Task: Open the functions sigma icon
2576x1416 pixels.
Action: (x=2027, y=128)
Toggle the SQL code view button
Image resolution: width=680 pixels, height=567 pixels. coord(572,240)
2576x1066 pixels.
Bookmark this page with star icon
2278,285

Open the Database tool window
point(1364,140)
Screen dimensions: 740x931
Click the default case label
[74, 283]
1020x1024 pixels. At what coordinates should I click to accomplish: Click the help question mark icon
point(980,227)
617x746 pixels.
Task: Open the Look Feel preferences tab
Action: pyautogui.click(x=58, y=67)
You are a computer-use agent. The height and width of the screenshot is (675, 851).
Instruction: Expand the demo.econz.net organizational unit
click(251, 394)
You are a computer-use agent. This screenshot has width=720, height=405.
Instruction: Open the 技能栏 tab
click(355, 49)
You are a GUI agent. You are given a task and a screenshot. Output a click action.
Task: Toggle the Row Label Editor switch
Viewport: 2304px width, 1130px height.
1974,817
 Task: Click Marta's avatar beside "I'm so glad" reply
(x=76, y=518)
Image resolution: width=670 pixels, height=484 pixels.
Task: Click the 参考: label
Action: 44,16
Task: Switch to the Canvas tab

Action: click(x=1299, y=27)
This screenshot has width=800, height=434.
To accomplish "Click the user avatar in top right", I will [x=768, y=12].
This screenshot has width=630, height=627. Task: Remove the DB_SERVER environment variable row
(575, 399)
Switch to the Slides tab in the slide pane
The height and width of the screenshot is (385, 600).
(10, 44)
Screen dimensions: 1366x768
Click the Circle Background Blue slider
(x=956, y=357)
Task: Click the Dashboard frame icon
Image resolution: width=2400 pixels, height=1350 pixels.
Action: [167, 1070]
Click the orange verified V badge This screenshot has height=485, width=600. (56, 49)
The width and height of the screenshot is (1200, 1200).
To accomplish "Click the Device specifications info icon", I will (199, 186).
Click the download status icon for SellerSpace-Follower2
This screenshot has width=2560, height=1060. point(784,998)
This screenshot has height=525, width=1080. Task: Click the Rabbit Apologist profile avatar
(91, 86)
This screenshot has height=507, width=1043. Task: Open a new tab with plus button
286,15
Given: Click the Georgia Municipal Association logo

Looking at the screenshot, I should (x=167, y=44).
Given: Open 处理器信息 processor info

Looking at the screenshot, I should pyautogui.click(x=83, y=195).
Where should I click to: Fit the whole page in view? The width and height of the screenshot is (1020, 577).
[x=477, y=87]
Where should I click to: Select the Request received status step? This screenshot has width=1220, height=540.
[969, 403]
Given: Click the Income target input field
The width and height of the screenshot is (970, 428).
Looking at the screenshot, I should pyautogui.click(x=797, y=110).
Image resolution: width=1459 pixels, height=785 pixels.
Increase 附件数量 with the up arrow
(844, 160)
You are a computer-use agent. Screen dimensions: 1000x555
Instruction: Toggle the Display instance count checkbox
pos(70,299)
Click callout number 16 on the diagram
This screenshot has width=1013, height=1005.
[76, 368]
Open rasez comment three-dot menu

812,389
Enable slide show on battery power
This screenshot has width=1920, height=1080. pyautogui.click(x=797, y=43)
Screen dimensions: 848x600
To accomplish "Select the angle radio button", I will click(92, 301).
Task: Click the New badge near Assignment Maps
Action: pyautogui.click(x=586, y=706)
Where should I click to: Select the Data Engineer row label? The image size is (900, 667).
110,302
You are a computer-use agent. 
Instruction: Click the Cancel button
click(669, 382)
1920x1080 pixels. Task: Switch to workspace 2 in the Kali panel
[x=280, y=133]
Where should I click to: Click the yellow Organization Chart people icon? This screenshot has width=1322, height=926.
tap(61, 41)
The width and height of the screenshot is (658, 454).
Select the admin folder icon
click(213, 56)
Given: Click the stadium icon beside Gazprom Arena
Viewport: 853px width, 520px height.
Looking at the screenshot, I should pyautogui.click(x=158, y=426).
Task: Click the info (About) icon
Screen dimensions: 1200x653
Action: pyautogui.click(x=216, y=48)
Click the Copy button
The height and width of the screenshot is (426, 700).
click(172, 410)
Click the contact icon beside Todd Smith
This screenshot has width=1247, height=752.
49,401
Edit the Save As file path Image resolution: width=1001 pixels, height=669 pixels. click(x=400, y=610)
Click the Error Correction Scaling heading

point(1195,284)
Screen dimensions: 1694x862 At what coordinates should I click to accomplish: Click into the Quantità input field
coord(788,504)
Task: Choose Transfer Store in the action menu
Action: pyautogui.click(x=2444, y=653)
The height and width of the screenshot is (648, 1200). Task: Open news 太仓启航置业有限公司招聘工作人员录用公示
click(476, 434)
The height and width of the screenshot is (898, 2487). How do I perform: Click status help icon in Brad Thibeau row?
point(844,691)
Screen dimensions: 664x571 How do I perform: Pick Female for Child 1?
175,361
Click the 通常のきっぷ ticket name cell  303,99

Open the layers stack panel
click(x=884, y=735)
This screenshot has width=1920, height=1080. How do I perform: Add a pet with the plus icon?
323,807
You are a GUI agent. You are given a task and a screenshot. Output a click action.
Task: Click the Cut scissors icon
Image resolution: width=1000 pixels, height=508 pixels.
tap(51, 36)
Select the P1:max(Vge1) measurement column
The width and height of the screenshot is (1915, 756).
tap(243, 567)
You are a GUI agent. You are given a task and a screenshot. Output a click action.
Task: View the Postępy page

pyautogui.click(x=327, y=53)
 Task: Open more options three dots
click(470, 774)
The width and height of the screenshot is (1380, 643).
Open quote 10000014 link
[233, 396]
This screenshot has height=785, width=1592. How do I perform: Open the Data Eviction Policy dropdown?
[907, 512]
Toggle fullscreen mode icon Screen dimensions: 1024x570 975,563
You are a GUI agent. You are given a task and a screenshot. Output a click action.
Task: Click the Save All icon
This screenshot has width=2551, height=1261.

What the exercise asks:
Return each line of the listing above that contains the word "Where", copied in full.

Solution:
Where should I click to: Fit the whole page in view? The width and height of the screenshot is (1020, 577).
Where should I click to: Select the Request received status step? This screenshot has width=1220, height=540.
Where should I click to: Select the Data Engineer row label? The image size is (900, 667).
Where should I click to: Click the yellow Organization Chart people icon? This screenshot has width=1322, height=926.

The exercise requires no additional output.